Begin Information supplied

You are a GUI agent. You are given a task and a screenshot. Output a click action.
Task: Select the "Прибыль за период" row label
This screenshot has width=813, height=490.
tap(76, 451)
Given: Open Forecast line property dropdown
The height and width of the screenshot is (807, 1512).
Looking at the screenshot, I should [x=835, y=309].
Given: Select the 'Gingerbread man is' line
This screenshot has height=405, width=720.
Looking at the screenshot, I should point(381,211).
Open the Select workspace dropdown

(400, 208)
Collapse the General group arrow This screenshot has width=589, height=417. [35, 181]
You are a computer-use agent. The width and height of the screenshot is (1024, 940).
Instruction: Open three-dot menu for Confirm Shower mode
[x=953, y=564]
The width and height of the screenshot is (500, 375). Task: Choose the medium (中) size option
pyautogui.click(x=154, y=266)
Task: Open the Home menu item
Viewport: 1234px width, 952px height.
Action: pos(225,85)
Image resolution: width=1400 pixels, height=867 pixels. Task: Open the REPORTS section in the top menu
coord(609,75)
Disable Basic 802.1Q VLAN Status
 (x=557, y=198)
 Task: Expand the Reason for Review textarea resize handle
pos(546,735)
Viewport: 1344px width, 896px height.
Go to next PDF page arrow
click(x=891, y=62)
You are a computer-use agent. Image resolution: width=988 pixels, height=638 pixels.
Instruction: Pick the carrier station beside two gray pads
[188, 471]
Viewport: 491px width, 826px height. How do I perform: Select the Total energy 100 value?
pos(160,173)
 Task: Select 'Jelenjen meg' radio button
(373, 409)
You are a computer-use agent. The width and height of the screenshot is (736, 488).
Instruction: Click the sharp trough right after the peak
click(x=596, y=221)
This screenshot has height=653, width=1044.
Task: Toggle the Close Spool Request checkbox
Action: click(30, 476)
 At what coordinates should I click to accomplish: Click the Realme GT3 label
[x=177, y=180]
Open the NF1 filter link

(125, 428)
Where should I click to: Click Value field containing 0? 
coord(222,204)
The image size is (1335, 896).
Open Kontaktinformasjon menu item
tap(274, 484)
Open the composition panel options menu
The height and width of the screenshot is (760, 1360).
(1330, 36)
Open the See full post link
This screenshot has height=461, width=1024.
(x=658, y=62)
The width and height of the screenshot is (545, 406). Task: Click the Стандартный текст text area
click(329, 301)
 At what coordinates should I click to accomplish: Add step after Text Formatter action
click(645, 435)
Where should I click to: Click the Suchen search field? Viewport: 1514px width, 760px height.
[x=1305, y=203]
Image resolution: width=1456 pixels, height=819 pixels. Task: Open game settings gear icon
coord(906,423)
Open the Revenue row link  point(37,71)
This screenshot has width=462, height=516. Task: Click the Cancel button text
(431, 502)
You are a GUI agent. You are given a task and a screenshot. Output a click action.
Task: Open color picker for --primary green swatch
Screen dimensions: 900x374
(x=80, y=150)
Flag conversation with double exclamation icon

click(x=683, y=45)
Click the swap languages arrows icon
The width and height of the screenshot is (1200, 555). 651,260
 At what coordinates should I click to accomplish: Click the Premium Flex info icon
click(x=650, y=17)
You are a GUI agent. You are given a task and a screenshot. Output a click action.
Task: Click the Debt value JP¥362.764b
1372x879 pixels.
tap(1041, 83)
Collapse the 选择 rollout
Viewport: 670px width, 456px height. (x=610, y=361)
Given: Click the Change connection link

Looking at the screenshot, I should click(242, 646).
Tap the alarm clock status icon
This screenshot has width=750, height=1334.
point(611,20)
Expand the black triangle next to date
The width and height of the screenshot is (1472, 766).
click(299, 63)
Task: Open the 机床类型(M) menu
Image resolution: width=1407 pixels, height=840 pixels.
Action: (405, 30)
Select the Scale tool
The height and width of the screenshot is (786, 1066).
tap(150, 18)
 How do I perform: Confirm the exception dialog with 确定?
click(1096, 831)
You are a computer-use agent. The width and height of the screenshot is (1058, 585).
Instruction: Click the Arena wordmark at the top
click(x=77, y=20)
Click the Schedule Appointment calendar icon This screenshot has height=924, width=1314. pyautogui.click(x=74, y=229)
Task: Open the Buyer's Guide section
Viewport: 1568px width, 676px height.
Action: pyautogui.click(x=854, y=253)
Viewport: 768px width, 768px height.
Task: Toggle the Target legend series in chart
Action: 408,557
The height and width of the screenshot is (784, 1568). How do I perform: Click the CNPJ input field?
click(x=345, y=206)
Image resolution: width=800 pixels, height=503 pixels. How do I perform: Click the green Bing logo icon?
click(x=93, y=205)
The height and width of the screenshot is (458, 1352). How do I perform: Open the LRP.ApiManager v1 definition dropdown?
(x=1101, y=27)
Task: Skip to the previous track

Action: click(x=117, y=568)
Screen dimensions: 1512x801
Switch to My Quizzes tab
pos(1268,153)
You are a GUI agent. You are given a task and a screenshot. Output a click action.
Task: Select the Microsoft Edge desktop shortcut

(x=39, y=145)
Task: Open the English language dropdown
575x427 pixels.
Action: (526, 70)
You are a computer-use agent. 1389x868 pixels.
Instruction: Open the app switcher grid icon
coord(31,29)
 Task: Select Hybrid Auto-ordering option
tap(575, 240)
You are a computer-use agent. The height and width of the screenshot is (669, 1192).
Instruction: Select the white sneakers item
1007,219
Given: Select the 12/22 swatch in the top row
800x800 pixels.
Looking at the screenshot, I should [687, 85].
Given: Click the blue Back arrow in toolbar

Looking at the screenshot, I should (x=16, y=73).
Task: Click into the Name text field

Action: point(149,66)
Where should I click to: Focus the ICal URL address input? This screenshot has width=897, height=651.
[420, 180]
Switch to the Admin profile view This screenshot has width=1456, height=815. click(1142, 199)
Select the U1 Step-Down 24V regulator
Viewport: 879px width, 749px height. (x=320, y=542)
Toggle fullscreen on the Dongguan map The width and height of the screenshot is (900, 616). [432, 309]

End Information supplied

• _What to work on_:
Copy all of the items above verbatim, line for line.

• _Problem solution_:
You are a GUI agent. You are given a task and a screenshot. Output a click action.
Task: Select the "Прибыль за период" row label
This screenshot has width=813, height=490.
tap(76, 451)
Given: Open Forecast line property dropdown
The height and width of the screenshot is (807, 1512).
Looking at the screenshot, I should [x=835, y=309].
Given: Select the 'Gingerbread man is' line
This screenshot has height=405, width=720.
Looking at the screenshot, I should point(381,211).
Open the Select workspace dropdown

(400, 208)
Collapse the General group arrow This screenshot has width=589, height=417. [35, 181]
You are a computer-use agent. The width and height of the screenshot is (1024, 940).
Instruction: Open three-dot menu for Confirm Shower mode
[x=953, y=564]
The width and height of the screenshot is (500, 375). Task: Choose the medium (中) size option
pyautogui.click(x=154, y=266)
Task: Open the Home menu item
Viewport: 1234px width, 952px height.
Action: pos(225,85)
Image resolution: width=1400 pixels, height=867 pixels. Task: Open the REPORTS section in the top menu
coord(609,75)
Disable Basic 802.1Q VLAN Status
 (x=557, y=198)
 Task: Expand the Reason for Review textarea resize handle
pos(546,735)
Viewport: 1344px width, 896px height.
Go to next PDF page arrow
click(x=891, y=62)
You are a computer-use agent. Image resolution: width=988 pixels, height=638 pixels.
Instruction: Pick the carrier station beside two gray pads
[188, 471]
Viewport: 491px width, 826px height. How do I perform: Select the Total energy 100 value?
pos(160,173)
 Task: Select 'Jelenjen meg' radio button
(373, 409)
You are a computer-use agent. The width and height of the screenshot is (736, 488).
Instruction: Click the sharp trough right after the peak
click(x=596, y=221)
This screenshot has height=653, width=1044.
Task: Toggle the Close Spool Request checkbox
Action: click(30, 476)
 At what coordinates should I click to accomplish: Click the Realme GT3 label
[x=177, y=180]
Open the NF1 filter link

(125, 428)
Where should I click to: Click Value field containing 0? 
coord(222,204)
The image size is (1335, 896).
Open Kontaktinformasjon menu item
tap(274, 484)
Open the composition panel options menu
The height and width of the screenshot is (760, 1360).
(1330, 36)
Open the See full post link
This screenshot has height=461, width=1024.
(x=658, y=62)
The width and height of the screenshot is (545, 406). Task: Click the Стандартный текст text area
click(329, 301)
 At what coordinates should I click to accomplish: Add step after Text Formatter action
click(645, 435)
Where should I click to: Click the Suchen search field? Viewport: 1514px width, 760px height.
[x=1305, y=203]
Image resolution: width=1456 pixels, height=819 pixels. Task: Open game settings gear icon
coord(906,423)
Open the Revenue row link  point(37,71)
This screenshot has width=462, height=516. Task: Click the Cancel button text
(431, 502)
You are a GUI agent. You are given a task and a screenshot. Output a click action.
Task: Open color picker for --primary green swatch
Screen dimensions: 900x374
(x=80, y=150)
Flag conversation with double exclamation icon

click(x=683, y=45)
Click the swap languages arrows icon
The width and height of the screenshot is (1200, 555). 651,260
 At what coordinates should I click to accomplish: Click the Premium Flex info icon
click(x=650, y=17)
You are a GUI agent. You are given a task and a screenshot. Output a click action.
Task: Click the Debt value JP¥362.764b
1372x879 pixels.
tap(1041, 83)
Collapse the 选择 rollout
Viewport: 670px width, 456px height. (x=610, y=361)
Given: Click the Change connection link

Looking at the screenshot, I should click(242, 646).
Tap the alarm clock status icon
This screenshot has width=750, height=1334.
point(611,20)
Expand the black triangle next to date
The width and height of the screenshot is (1472, 766).
click(299, 63)
Task: Open the 机床类型(M) menu
Image resolution: width=1407 pixels, height=840 pixels.
Action: (405, 30)
Select the Scale tool
The height and width of the screenshot is (786, 1066).
tap(150, 18)
 How do I perform: Confirm the exception dialog with 确定?
click(1096, 831)
You are a computer-use agent. The width and height of the screenshot is (1058, 585).
Instruction: Click the Arena wordmark at the top
click(x=77, y=20)
Click the Schedule Appointment calendar icon This screenshot has height=924, width=1314. pyautogui.click(x=74, y=229)
Task: Open the Buyer's Guide section
Viewport: 1568px width, 676px height.
Action: pyautogui.click(x=854, y=253)
Viewport: 768px width, 768px height.
Task: Toggle the Target legend series in chart
Action: 408,557
The height and width of the screenshot is (784, 1568). How do I perform: Click the CNPJ input field?
click(x=345, y=206)
Image resolution: width=800 pixels, height=503 pixels. How do I perform: Click the green Bing logo icon?
click(x=93, y=205)
The height and width of the screenshot is (458, 1352). How do I perform: Open the LRP.ApiManager v1 definition dropdown?
(x=1101, y=27)
Task: Skip to the previous track

Action: click(x=117, y=568)
Screen dimensions: 1512x801
Switch to My Quizzes tab
pos(1268,153)
You are a GUI agent. You are given a task and a screenshot. Output a click action.
Task: Select the Microsoft Edge desktop shortcut

(x=39, y=145)
Task: Open the English language dropdown
575x427 pixels.
Action: (526, 70)
You are a computer-use agent. 1389x868 pixels.
Instruction: Open the app switcher grid icon
coord(31,29)
 Task: Select Hybrid Auto-ordering option
tap(575, 240)
You are a computer-use agent. The height and width of the screenshot is (669, 1192).
Instruction: Select the white sneakers item
1007,219
Given: Select the 12/22 swatch in the top row
800x800 pixels.
Looking at the screenshot, I should [687, 85].
Given: Click the blue Back arrow in toolbar

Looking at the screenshot, I should (x=16, y=73).
Task: Click into the Name text field

Action: point(149,66)
Where should I click to: Focus the ICal URL address input? This screenshot has width=897, height=651.
[420, 180]
Switch to the Admin profile view This screenshot has width=1456, height=815. click(1142, 199)
Select the U1 Step-Down 24V regulator
Viewport: 879px width, 749px height. (x=320, y=542)
Toggle fullscreen on the Dongguan map The width and height of the screenshot is (900, 616). [432, 309]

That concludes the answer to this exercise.